Tantangan Berat Petahana
Fenomena ini menunjukkan bahwa mempertahankan elektabilitas jauh lebih sulit daripada merebutnya. “Petahana kerap terlena dengan dukungan semu yang mereka anggap solid. Padahal, swing voters dan undecided voters kini memainkan peran yang semakin signifikan,” jelas Surokim.
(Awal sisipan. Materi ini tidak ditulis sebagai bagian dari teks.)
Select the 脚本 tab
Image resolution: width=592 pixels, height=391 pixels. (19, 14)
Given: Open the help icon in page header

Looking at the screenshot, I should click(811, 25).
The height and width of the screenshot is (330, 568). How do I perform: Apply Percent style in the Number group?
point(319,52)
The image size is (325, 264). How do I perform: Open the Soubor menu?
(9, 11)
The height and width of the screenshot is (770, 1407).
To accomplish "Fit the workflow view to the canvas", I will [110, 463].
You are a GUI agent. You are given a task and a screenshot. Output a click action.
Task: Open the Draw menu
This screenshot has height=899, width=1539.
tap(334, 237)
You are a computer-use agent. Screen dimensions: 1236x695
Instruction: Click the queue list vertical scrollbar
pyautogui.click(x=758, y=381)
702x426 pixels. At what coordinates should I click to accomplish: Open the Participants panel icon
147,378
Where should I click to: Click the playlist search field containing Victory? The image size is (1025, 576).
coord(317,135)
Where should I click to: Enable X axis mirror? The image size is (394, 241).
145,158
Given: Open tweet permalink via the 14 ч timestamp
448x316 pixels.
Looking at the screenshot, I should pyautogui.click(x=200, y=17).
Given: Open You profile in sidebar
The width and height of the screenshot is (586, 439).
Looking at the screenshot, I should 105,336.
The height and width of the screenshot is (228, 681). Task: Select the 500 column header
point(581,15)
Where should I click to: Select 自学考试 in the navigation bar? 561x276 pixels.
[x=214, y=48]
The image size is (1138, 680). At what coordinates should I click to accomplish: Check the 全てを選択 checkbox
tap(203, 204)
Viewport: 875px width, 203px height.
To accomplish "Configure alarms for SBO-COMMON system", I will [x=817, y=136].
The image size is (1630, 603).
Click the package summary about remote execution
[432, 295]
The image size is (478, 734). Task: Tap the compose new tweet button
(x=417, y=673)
Ia pun menyebut bahwa dinamika Pilkada 2024 adalah gambaran kompleksitas politik modern, di mana pemilih semakin kritis dan dinamis. “Ini pelajaran besar bagi semua petahana. Tantangannya kini lebih berat dan membutuhkan pendekatan baru yang lebih relevan,” tutupnya. [geh.wwn]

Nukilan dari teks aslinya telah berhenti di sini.